Je n'ai pas encore vu "The Hurt Locker" (ou peut-être je ne sais plus) ; j'ai en revanche vu "Zero Dark Thirty" que j'avais trouvé intéressant. Lorsque j'ai vu la bande annonce de "Detroit", je me suis dit : 1) ho non, Bigelow est en train de s'enfermer et 2) ho non, on dirait un film choral qui va parler pendant deux heures des émeutes. Je n'étais donc pas très chaud. Mais voilà, Bigelow est une cinéaste super intéressante, elle a fait par le passé de très bons films et la voir poursuivre son évolution a de quoi faire saliver. Surtout qu'elle parvient à faire parler d'elle malgré des films pas très vendeurs.

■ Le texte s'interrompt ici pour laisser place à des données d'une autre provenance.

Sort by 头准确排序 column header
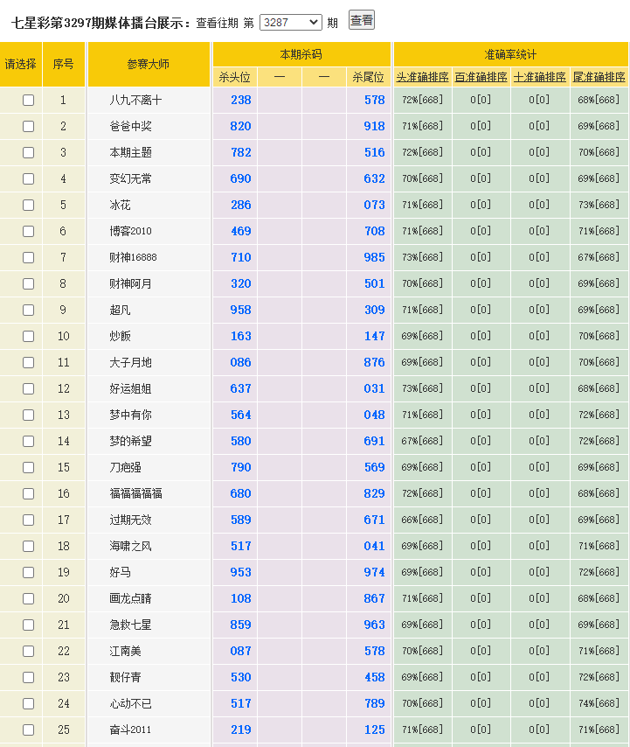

Et ben c'était pas mal. Le début est un peu longuet et m'a conforté dans l'idée d'un film choral. Sauf que c'est prenant, les auteurs allant à l'essentiel et décrivant efficacement l'ambiance paranoïaque de l'histoire. Et puis, petit à petit, pour mon plus grand plaisir, les auteurs vont recentrer leur récit sur un motel, un interrogatoire musclé et réalisé loin de la légalité ; je ne m'y attendais pas et c'est tant mieux (comme quoi il y a encore de l'espoir dans le monde des bandes annonces). Le récit est prenant, les personnages révèlent leurs traits de caractère au travers de l'action, les situations sont bien menées et on sent cette volonté d'aller au bout de l'idée. Même le moment où il faut rendre des comptes est prenant. Là où ça devient moins bon, c'est lorsqu'il s'agit d'amener une fin, notamment au travers du point de vue du chanteur, dont on se fiche un peu durant une grosse partie du film. D'ailleurs on ne peut s'empêcher de pousser un rictus lorsqu'on le vois au procès, ce qui est un peu perturbant, parce qu'on se sent complice avec le méchant flic qui lui aussi sourit en le voyant... sauf qu'on ne sourit pas réellement pour la même chose... mais bon... disons que cette fin un peu misérabiliste et puis salvatrice est un peu trop facile et hors contexte, il aurait été plus intéressant de suivre le gardien. Surtout quand on apprend ce qu'il lui est arrivé par la suite durant le générique et puis aussi parce que c'est un des personnages les plus intéressants du film et qu'il aurait été plus judicieux de traiter sa psychologie après ces événements. Soit.
La mise en scène est très plaisante : il y a ce côté brut et pourtant si maîtrisé de Bigelow qui happe le spectateur. La caméra épaule et le montage nerveux rappelle le documentaire sans pour autant tomber dans l'impro dénuée d’esthétique : c'est beau à regarder et c'est lisible du début à la fin. Mieux, la réalisatrice parvient à créer une ambiance étouffante, notamment grâce à la mise en contexte du début, mais simplement avec un bon sens du rythme et de l'image. Les acteurs jouent tous très bien, apportent des petites choses subtiles à leurs rôles. Le travail du son passe inaperçu, ce qui est, à ce que l'on dit, un gage de qualité ; quelques petits passages où cet élément renforce le côté paranoïaque mais il est vrai que j'attendais un travail sonore un peu plus poussé, de la même manière que la réal ne va pas avec le dos de la cuillère en ce qui concerne les images.
Bref, ce film est assez plaisant à regarder même si je regrette cette fin un peu facile (à croire qu'ils ne savaient pas trop comment terminer tout ça).